Cinq jours de débats, de classes de maîtres et d’activités de réseautage pour les membres du milieu de la diplomatie de l’eau et de la coopération internationale. Aux premières loges, Loïc Fauchon, président du Conseil mondial de l’eau, coorganisateur du Forum mondial avec l’État du Sénégal, avec lequel il entretient des liens d’amitié. D’ailleurs, il a profité de l’occasion de rapporter un manuscrit du poète Léopold Sédar Senghor retrouvé en France. Du 21 au 25 mars, la cité ministérielle de Diamniadio, à une trentaine de kilomètres de Dakar, a vu se succéder des chefs d’État du continent africain, des ONG dédiées à la coopération par l’accès à l’eau et des représentants de la société civile, rouage déterminant dans l’adéquation entre les projets et les besoins des populations. Des milliers de participants ayant en commun « la sécurité de l’eau pour la paix et le développement », thème de cet événement d’envergure qui tenait sa première édition en Afrique subsaharienne depuis sa création en 1997.
L’ingénieur hydraulicien Abdoulaye Sène, qui tient à se présenter comme un « ancien de Polytechnique Montréal », a été nommé secrétaire exécutif et coprésident du comité préparatoire du Forum par les plus hautes instances politiques de son pays. En trois ans d’engagement, il a contribué aux réflexions menées par plus de 700 individus au Sénégal en participant au recensement des problèmes et de leurs potentielles solutions, surtout dans les régions rurales aux prises avec des défis particuliers.
Il faut savoir que le Sénégal souhaite se positionner parmi les pays modèles en accès à l’eau. En 2018, le ministère de l’Hydraulique et de l’Assainissement enregistrait une note presque parfaite. Un taux d’accès global à l’eau potable en zone urbaine de 98,8 % et de 91 % dans ses communes rurales. « Le Sénégal a compris tôt l’importance de l’eau dans ses programmes de développement économique et social, par exemple, par la dimension de l’abreuvement des cheptels et le développement agricole pour une autosuffisance alimentaire », relate celui qui se souvient de la sécheresse dont a souffert le pays ouest-africain dans les années 1970.

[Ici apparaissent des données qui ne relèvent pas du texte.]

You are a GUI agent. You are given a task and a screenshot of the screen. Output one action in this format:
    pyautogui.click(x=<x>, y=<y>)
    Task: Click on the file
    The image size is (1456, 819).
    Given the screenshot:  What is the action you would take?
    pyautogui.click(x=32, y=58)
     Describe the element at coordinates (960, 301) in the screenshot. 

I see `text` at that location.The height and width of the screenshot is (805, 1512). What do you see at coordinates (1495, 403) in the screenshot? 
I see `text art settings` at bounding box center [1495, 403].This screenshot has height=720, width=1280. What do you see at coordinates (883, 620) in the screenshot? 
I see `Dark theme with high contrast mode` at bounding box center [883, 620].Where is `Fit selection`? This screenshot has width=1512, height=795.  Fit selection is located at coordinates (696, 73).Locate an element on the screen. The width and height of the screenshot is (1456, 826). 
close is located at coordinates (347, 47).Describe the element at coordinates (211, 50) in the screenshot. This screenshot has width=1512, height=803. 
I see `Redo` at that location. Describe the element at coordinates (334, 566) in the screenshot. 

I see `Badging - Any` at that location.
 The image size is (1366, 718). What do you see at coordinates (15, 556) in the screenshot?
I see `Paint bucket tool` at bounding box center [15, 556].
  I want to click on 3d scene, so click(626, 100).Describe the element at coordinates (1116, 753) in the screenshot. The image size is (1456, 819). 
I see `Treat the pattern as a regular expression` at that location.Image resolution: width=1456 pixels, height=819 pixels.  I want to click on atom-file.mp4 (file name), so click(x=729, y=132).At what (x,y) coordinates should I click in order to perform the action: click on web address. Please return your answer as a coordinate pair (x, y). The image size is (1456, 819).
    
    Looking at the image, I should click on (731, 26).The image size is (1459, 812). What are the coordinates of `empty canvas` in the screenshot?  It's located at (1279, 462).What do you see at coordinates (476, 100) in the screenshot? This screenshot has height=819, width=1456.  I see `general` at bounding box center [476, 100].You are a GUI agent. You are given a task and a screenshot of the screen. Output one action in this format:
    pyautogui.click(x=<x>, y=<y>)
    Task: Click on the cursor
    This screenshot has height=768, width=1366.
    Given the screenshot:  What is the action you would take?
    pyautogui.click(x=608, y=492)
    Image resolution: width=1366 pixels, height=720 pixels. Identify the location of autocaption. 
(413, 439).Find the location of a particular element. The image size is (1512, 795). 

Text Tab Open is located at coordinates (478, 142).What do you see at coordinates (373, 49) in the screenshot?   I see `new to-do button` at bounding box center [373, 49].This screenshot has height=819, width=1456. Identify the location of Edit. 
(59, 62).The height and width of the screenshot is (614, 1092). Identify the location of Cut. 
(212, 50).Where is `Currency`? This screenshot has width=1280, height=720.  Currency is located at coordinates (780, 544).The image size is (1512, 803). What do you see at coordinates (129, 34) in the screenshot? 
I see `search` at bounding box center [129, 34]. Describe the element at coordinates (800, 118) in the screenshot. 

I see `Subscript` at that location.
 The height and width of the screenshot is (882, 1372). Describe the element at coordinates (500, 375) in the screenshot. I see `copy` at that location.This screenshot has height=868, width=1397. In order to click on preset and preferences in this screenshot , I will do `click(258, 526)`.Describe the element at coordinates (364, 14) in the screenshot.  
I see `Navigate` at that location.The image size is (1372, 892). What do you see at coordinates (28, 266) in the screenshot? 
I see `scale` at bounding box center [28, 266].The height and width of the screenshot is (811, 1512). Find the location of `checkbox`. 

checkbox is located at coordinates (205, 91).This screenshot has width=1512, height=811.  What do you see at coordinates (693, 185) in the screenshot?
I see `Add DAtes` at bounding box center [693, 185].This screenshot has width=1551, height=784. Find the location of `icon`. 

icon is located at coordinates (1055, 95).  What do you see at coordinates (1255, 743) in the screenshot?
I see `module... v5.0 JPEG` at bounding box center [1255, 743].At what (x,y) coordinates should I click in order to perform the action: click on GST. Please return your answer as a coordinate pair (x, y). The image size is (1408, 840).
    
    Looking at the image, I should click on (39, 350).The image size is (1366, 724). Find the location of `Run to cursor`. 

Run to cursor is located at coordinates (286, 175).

Ces statistiques procurent un sentiment de satisfaction et de fierté des autorités nationales, conscientes du problème critique d’accès à l’eau sur le continent africain, poursuit l’ingénieur. « Ce Forum mondial de l’eau nous rappelle l’urgence de replacer l’eau dans les agendas politiques afin de parvenir à une coconstruction. Sans eau, il n’y a pas de santé, pas d’alimentation, ni économie… »
Face à l’ampleur du chantier, d’ici les huit prochaines années – afin d’atteindre les objectifs de l’agenda 2030 –, Abdoulaye Sène clame haut et fort le besoin d’une transformation, voire d’une révolution. Selon lui, dans l’immédiat à l’échelle mondiale, il faut d’abord agir à tous les niveaux, du geste individuel jusqu’au mouvement collectif. « Tout foyer qui bénéficie par sa géographie d’une abondance en eau doit, dès maintenant, changer son mode de consommation pour un usage modéré. Il y va de la solidarité envers son prochain », invoque-t-il, ajoutant que de nouvelles infrastructures et une amélioration dans la distribution sont aussi requises.